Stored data
______

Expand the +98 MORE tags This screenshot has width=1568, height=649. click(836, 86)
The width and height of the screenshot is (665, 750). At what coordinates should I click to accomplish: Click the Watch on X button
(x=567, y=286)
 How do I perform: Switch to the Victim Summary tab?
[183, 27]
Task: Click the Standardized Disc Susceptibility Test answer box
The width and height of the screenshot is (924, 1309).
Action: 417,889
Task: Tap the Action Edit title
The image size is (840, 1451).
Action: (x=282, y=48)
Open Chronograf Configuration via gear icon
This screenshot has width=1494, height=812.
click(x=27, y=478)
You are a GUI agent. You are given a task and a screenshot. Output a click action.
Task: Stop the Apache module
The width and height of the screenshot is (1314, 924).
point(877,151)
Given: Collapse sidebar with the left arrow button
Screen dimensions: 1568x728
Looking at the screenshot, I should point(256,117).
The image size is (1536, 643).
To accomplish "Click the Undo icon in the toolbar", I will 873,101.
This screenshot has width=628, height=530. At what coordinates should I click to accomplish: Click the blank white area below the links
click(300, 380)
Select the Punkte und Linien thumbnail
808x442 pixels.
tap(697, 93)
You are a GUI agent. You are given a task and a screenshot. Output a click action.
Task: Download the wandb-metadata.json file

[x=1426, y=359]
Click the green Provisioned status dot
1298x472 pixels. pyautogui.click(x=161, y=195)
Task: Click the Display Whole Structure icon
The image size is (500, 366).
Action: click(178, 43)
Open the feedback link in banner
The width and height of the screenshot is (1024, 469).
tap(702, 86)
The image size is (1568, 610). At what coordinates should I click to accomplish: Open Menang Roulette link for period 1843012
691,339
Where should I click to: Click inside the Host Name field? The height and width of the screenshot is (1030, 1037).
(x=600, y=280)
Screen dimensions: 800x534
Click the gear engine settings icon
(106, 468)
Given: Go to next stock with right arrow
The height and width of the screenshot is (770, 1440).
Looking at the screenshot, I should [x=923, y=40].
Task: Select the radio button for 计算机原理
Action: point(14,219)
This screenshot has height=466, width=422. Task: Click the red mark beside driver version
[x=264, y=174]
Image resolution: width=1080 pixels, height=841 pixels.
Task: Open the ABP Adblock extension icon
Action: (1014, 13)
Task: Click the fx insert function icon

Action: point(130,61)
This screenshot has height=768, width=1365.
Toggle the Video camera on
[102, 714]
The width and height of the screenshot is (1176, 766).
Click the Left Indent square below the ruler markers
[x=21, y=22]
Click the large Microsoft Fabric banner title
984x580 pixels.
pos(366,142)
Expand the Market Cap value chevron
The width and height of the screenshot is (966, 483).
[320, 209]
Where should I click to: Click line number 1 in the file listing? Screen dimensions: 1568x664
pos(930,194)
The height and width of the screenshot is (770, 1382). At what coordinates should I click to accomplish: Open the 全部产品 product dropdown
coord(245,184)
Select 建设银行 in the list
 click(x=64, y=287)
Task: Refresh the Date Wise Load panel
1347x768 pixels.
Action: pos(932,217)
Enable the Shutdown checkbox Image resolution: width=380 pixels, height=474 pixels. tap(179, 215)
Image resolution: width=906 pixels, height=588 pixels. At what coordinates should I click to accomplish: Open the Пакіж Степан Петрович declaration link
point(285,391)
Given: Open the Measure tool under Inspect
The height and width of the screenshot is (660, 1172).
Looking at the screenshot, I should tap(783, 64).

______

Nothing but a number is expected here: how many lines above include the string "arrow".

**Result for this exercise:** 2